Aux États-Unis, les cryptomonnaies ont connu un basculement politique spectaculaire avec la conversion progressive —et calculée— de Donald Trump au camp pro-crypto. Longtemps méfiant, voire hostile aux actifs numériques (il les qualifiait en 2019 de "dangereux"), l’ancien président a opéré un virage net à l’approche de la présidentielle 2024.

Dès l’été, il commence à accepter les dons en bitcoin, ethereum et dogecoin via une plateforme dédiée, et promet de "protéger le droit des Américains à posséder leur propre argent numérique". Ce repositionnement lui permet de capter un soutien massif du secteur, qui voit en lui un contrepoids à la SEC, jugée trop répressive sous Joe Biden.
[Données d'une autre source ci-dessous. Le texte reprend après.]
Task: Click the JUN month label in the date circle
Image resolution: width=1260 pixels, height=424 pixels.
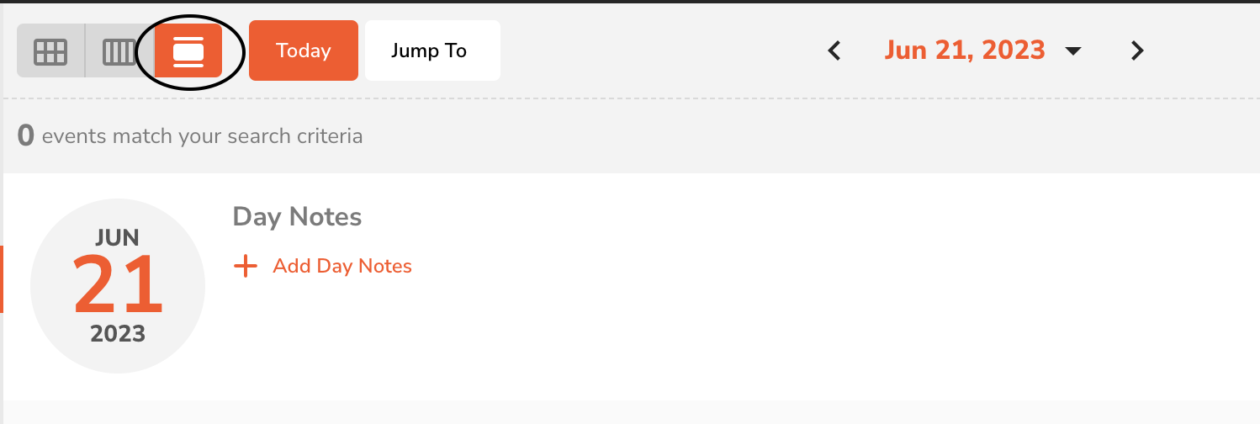Action: click(118, 238)
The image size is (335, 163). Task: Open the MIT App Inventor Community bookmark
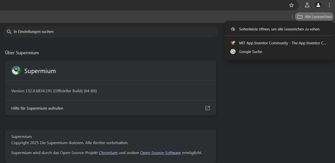282,43

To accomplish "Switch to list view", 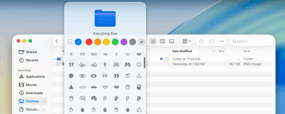I will pyautogui.click(x=153, y=41).
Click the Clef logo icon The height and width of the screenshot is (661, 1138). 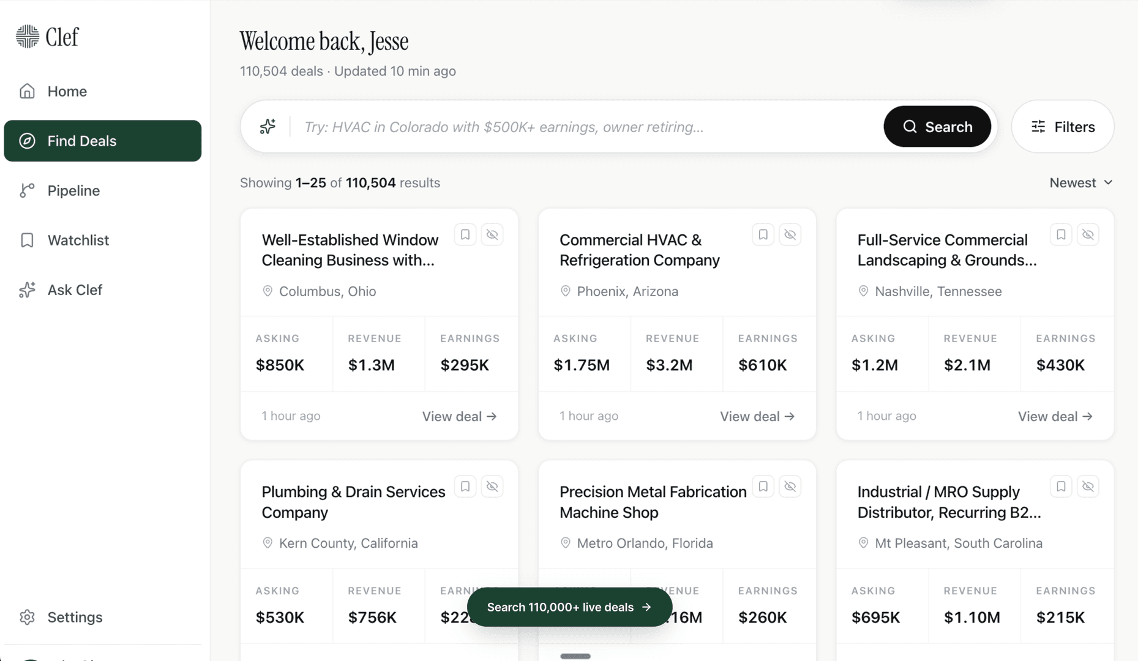click(x=27, y=37)
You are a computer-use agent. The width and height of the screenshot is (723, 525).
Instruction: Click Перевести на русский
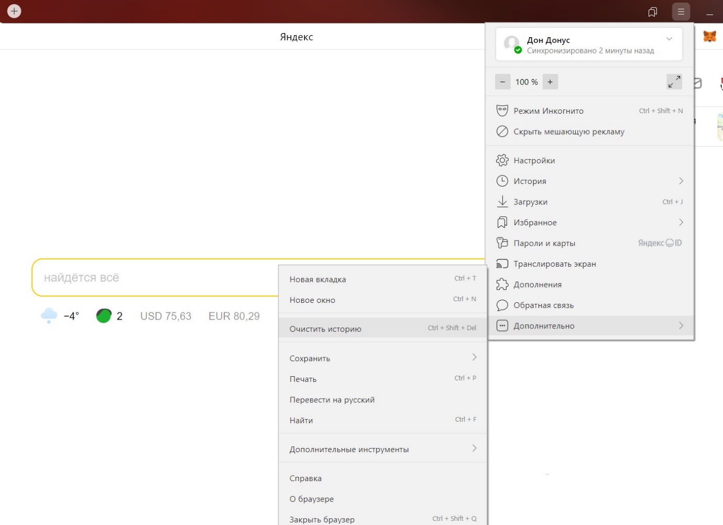(332, 400)
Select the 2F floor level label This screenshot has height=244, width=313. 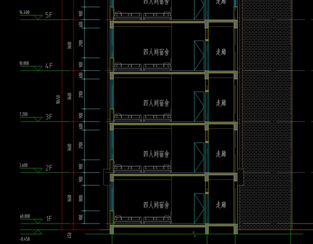[48, 168]
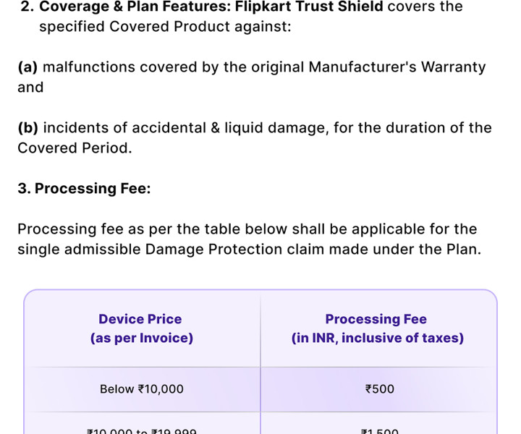Click the standalone word "and" under clause (a)
The image size is (521, 434).
(30, 88)
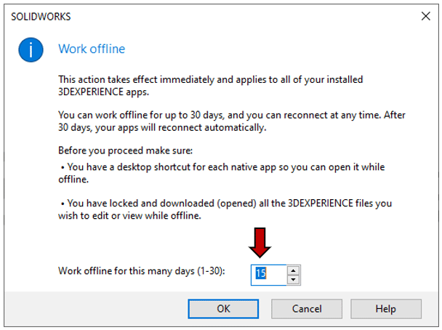The height and width of the screenshot is (330, 442).
Task: Decrease offline days with the down spinner arrow
Action: tap(293, 279)
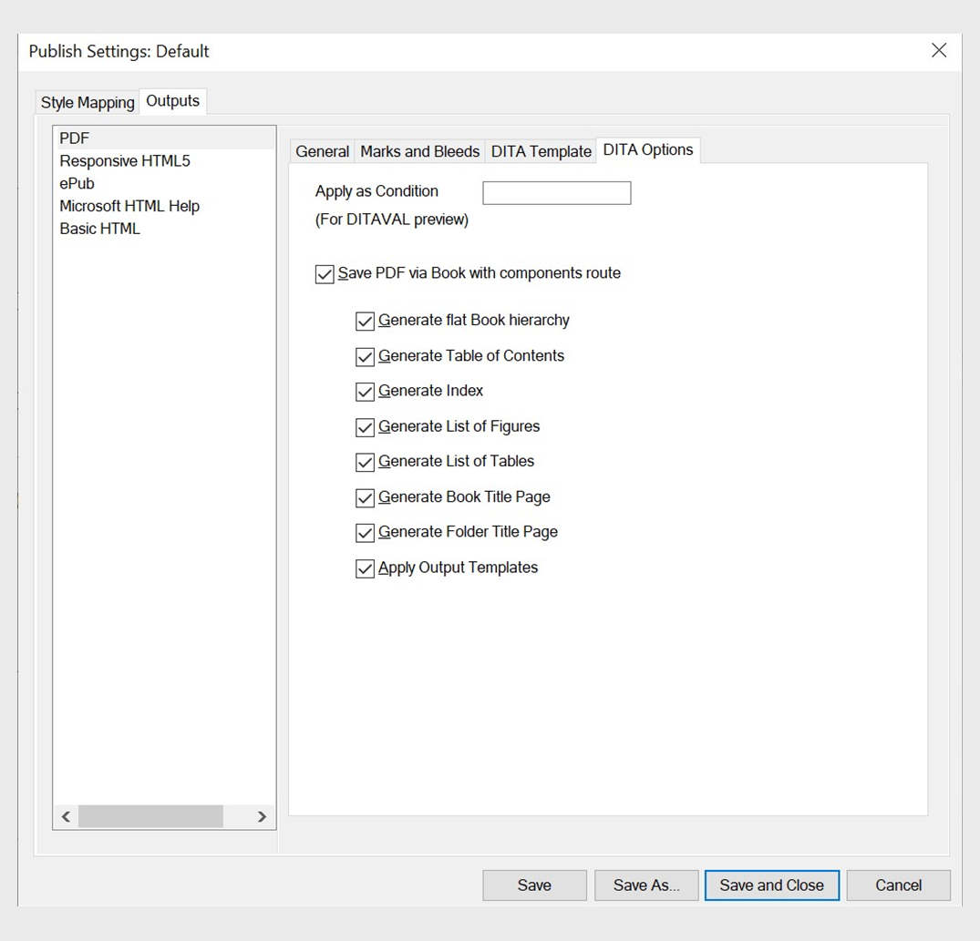The width and height of the screenshot is (980, 941).
Task: Click the Save button
Action: coord(534,885)
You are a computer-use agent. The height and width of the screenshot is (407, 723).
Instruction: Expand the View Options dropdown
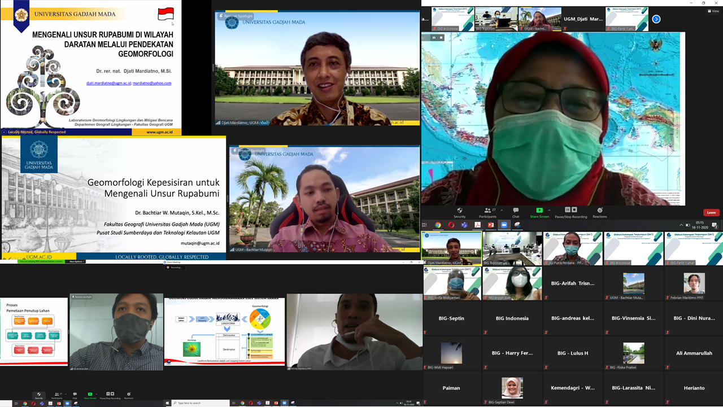[x=76, y=262]
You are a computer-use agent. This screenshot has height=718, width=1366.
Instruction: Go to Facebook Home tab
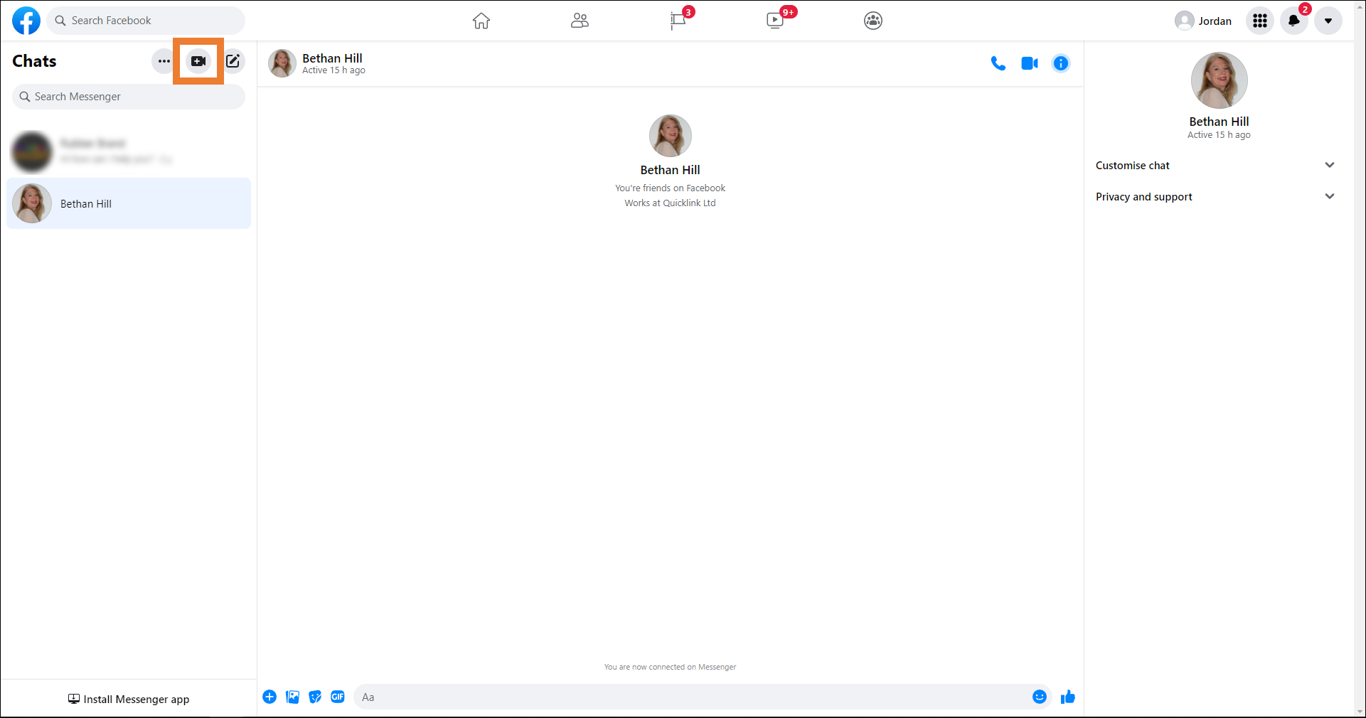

Promesses tenues par Donald Trump qui, une fois élu, a créé une réserve stratégique de bitcoin et assoupli les régulations sur les cryptomonnaies, facilitant l'innovation et limitant les actions coercitives contre les entreprises du secteur.

En France, un débat encore timide

En France, les cryptomonnaies restent encore périphériques dans le débat politique traditionnel, mais des signaux émergent, notamment à l’extrême droite. Marine Le Pen a récemment surpris en déclarant qu’elle voyait dans le minage de bitcoin "une opportunité de souveraineté énergétique et monétaire", appelant à relocaliser cette activité en France dans des zones rurales sous-exploitées.

Éric Zemmour, de son côté, avait tenté dès 2022 de surfer sur la vague crypto, en tentant d'amener le sujet dans le débat. Un memecoin à son effigie —le $ZEM— a même été lancé par sa communauté. Un flirt avec les codes de la culture Web3 qui semblait refléter une volonté de capter un électorat jeune et anti-système.

En France, la majorité actuelle soutient une ligne européenne pilotée par la réglementation MiCA. Mais cette approche reste défensive, sans positionnement économique concret dans le secteur. Dans les faits, la dynamique vient des utilisateurs et entrepreneurs: selon une étude Deloitte–Adan, 10% des Français détenaient des cryptos fin 2024 (un chiffre en baisse par rapport à l'année précédente) et 34% envisageaient d’en acquérir.

En somme, si les partis dominants tardent à faire de la crypto un thème politique à part entière, l’extrême droite, elle, l’a déjà investi comme symbole de souveraineté face au système financier établi.